Lillian Howan

Do I Need a Lawyer

I stopped because someone was taking a picture. She stood right in the middle of the parking lot, her head angled back, her phone pointed upwards at the tree. I felt annoyed at first. Only a tourist would make such a big deal out of this tree. I’d seen bigger in Tahiti. And then I couldn’t help but look up to where she was pointing her phone, at the branches and the ferns growing there, right on the tree. I’d seen so many ferns before, so common in Tahiti, sprouting from concrete, but suddenly, I saw it the way that someone might see a fern for the first time. I stopped, and I continued standing there with my head lifted up like I was a tourist who didn’t know any better.

Leigh sat at one of the outdoor tables with an older man who looked like a tourist. It was her father. He looked like most old white men visiting the islands, his face pink. He stood up to shake my hand. He was balding and somewhat paunchy, his eyes an intense shade of turquoise, and, for a moment, I felt unnerved.

Little birds hopped between the tables.

I ended up ordering the pancakes. Leigh ordered the Loco Moco. “I’ll have what she’s having,” said her father to the waitress.

I poured cream in my coffee and drank. I found I missed the taste of canned milk in coffee, although a few years ago, I found it tacky that my mother always put canned milk in her coffee.

“So how are you?” Leigh asked.

“I need a lawyer,” I said.

A cat appeared, skinny and gray.
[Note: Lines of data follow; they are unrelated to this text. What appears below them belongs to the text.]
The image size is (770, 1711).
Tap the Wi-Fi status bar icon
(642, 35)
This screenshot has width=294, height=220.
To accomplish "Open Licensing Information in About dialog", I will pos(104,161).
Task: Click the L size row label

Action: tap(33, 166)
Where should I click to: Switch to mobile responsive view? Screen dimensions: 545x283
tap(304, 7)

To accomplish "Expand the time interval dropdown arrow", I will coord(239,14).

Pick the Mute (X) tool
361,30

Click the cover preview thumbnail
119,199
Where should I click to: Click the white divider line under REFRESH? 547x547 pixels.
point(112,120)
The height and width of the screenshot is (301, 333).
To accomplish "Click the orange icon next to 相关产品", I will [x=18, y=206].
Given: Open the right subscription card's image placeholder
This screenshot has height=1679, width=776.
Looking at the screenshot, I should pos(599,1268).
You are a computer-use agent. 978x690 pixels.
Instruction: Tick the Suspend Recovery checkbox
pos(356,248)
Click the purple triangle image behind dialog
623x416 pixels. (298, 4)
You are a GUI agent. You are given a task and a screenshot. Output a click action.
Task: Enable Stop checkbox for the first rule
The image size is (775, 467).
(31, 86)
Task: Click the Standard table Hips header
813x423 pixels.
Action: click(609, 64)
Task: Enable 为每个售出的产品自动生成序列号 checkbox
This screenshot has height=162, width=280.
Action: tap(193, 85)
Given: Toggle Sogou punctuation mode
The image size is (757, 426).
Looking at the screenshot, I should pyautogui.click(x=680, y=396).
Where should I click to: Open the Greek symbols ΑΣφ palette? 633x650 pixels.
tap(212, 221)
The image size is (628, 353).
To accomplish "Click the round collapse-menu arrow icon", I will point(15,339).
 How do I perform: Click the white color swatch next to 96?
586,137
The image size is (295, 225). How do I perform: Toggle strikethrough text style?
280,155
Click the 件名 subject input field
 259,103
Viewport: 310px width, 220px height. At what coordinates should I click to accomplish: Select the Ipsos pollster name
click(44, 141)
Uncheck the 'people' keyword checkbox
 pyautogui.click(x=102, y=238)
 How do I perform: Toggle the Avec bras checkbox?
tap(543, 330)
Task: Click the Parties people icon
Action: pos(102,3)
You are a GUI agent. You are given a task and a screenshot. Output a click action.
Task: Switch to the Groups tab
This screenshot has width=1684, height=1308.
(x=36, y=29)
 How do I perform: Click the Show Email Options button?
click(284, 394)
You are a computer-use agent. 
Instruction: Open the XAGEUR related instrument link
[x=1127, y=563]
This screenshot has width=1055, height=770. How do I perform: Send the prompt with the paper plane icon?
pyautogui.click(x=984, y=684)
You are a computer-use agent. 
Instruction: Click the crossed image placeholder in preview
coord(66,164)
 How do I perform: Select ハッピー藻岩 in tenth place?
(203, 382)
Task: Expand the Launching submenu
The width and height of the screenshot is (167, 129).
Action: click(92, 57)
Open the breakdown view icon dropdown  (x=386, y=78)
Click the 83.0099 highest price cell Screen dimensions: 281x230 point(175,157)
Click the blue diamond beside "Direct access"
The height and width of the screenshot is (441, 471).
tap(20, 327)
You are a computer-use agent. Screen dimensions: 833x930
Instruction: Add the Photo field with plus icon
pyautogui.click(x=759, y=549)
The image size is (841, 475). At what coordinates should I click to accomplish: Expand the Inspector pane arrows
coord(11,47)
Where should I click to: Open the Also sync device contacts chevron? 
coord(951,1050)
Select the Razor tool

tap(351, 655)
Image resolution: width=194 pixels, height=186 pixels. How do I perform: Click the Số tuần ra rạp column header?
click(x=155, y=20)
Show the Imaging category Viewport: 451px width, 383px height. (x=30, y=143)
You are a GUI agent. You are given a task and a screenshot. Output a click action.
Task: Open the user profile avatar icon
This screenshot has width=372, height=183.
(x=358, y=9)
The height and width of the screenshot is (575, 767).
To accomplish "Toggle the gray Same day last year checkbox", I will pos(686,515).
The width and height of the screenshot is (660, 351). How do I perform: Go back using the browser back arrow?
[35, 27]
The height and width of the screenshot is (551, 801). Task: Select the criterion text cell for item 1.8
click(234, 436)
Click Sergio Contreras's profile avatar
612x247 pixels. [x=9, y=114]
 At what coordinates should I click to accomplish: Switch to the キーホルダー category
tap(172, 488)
The birds had already disappeared.

“Are you taking classes?” asked Leigh.


“Well, you’re on a student visa.”

“That’s why I need a lawyer.”

“A lawyer will tell you that you should take classes,” said her father.

“I can get married. To an American.”

He nodded. “You certainly could.”

“Unless you have someone in mind, the most straightforward solution is to enroll in the required amount of classes,” said Leigh.

“I already passed my bac,” I said.

“Perfect. You can enroll in one of the community colleges for the time being. Kapiolani Community College – you can start taking classes there.”

I stared into the coffee cup. I had always been a good student, but now I found it agonizing, sitting in a classroom. I didn’t know what to say. I watched the gray cat, making its way among the tables.

“I’d like to stay here,” I said.

Leigh nodded. “You don’t have to go back to California.” She paused. “Do you want to go back to Tahiti?”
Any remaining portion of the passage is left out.